- _Material for this task_
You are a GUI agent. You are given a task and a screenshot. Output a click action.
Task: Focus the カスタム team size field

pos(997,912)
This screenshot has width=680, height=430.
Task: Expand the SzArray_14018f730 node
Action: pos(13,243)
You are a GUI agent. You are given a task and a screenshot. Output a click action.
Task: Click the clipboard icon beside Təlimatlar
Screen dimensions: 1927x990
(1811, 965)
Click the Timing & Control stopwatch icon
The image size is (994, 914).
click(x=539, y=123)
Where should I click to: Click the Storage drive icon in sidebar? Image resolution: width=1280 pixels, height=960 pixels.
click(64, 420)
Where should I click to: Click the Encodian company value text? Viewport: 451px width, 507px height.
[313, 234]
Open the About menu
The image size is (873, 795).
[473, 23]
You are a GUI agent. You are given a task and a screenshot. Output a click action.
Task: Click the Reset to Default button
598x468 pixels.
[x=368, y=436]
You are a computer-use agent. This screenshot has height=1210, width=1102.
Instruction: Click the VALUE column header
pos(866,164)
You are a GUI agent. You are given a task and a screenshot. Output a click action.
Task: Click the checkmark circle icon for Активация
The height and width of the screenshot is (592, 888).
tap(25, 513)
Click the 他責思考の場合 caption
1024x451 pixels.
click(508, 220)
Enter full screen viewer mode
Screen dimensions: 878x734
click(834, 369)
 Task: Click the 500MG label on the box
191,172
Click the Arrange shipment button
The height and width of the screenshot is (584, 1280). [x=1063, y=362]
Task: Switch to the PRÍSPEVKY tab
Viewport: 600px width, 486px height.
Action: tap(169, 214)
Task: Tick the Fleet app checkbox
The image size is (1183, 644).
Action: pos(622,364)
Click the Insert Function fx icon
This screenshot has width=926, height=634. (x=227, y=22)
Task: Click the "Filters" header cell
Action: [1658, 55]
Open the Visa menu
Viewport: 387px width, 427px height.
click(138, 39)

- _How to complete this task_
Exact duplication of all the data above is expected.

- _Task answer_
You are a GUI agent. You are given a task and a screenshot. Output a click action.
Task: Focus the カスタム team size field

pos(997,912)
This screenshot has width=680, height=430.
Task: Expand the SzArray_14018f730 node
Action: pos(13,243)
You are a GUI agent. You are given a task and a screenshot. Output a click action.
Task: Click the clipboard icon beside Təlimatlar
Screen dimensions: 1927x990
(1811, 965)
Click the Timing & Control stopwatch icon
The image size is (994, 914).
click(x=539, y=123)
Where should I click to: Click the Storage drive icon in sidebar? Image resolution: width=1280 pixels, height=960 pixels.
click(64, 420)
Where should I click to: Click the Encodian company value text? Viewport: 451px width, 507px height.
[313, 234]
Open the About menu
The image size is (873, 795).
[473, 23]
You are a GUI agent. You are given a task and a screenshot. Output a click action.
Task: Click the Reset to Default button
598x468 pixels.
[x=368, y=436]
You are a computer-use agent. This screenshot has height=1210, width=1102.
Instruction: Click the VALUE column header
pos(866,164)
You are a GUI agent. You are given a task and a screenshot. Output a click action.
Task: Click the checkmark circle icon for Активация
The height and width of the screenshot is (592, 888).
tap(25, 513)
Click the 他責思考の場合 caption
1024x451 pixels.
click(508, 220)
Enter full screen viewer mode
Screen dimensions: 878x734
click(834, 369)
 Task: Click the 500MG label on the box
191,172
Click the Arrange shipment button
The height and width of the screenshot is (584, 1280). [x=1063, y=362]
Task: Switch to the PRÍSPEVKY tab
Viewport: 600px width, 486px height.
Action: tap(169, 214)
Task: Tick the Fleet app checkbox
The image size is (1183, 644).
Action: pos(622,364)
Click the Insert Function fx icon
This screenshot has width=926, height=634. (x=227, y=22)
Task: Click the "Filters" header cell
Action: [1658, 55]
Open the Visa menu
Viewport: 387px width, 427px height.
click(138, 39)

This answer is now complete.